GIVE A DAMN: The best bit of advice anyone ever gave me about writing a bigger piece was that I needed to make sure I cared about what I was doing. Charles Davis, now the dean of journalism at the University of Georgia, was one of my professors for my doctorate at Mizzou when he told me this. He explained that completing a dissertation, a giant monstrosity of research that no one would ever read, was only possible if you made sure you cared about what you were doing and you wanted to find the answers to the problem you were tackling.

“It’s like a marriage,” he said. “It’ll be with you in good times and in bad, in sickness and in health, until death or degree do you part.”

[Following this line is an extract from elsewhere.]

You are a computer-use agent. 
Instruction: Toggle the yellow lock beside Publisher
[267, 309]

I think about that a lot when I’m writing a longer blog post, a book or anything else that is more than a brief but courteous email to a student explaining that, no, I’m not changing your grade after I filed it with the university. It’s not my fault you missed so much class that we almost held a candle light vigil for you.

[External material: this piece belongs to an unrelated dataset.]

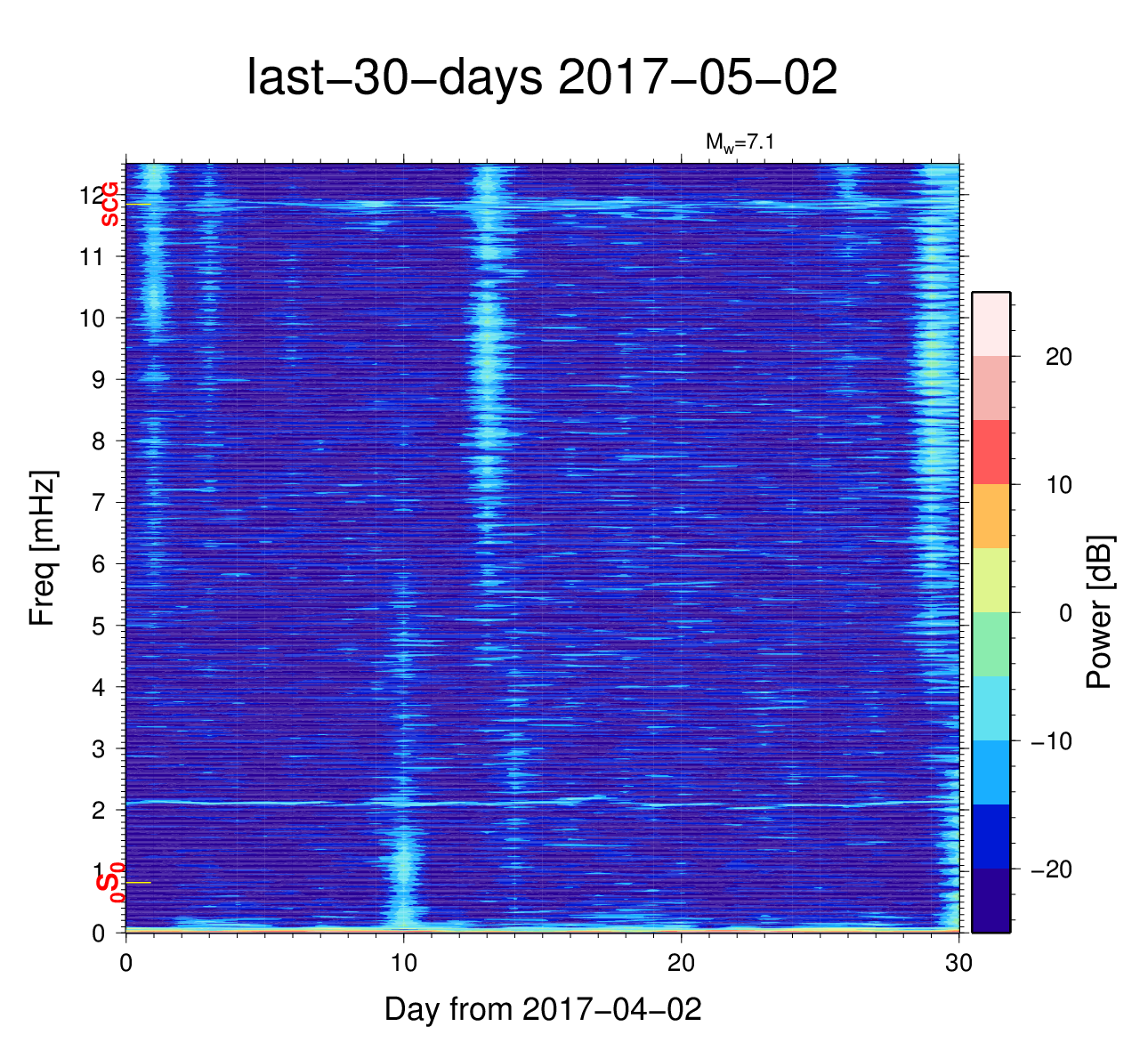Click the dark purple bottom colorbar segment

Case in point: I read this fantastic story in the Milwaukee Journal Sentinel recently by a reporter named Mary Spicuzza. In 1978 in Milwaukee, her cousin Augie was killed by a car bomb, something her family never spoke of for decades. Over the past year, she dug into the history of her family, her cousin’s various transgressions in life and how a powerful mob boss in Milwaukee likely ordered the bombing that took Augie’s life. In reading this piece, you can sense the amount of work that went into it and how much deep digging it took. Why did she do it? She NEEDED to find the answer and thought her audience would want to know as well, given how famous this incident was all those years ago. In short, she gave a damn.

When I think back on the stories I wrote that I liked the most, they were the ones where I gave a damn. I cared about breaking a story about how the KKK was distributing pamphlets on newspaper racks in grocery stores. I gave a damn about being right when it came to whether a local dog track was going to close down, costing hundreds of jobs and thousands of dollars to the local economy. I really felt it was important to do a six-part series for the blog on mass shootings, so much so, I wore a bulletproof vest everywhere I went for six days.

Even with the books I write, I think less about what I want to tell you, and more about what you really want and need to know and how best I can help you and your teachers get that stuff.

If you care, you’ll get into it and you’ll be like a dog with a Frisbee: You won’t let go until you’re satisfied.

And that can do a lot for you and your audience.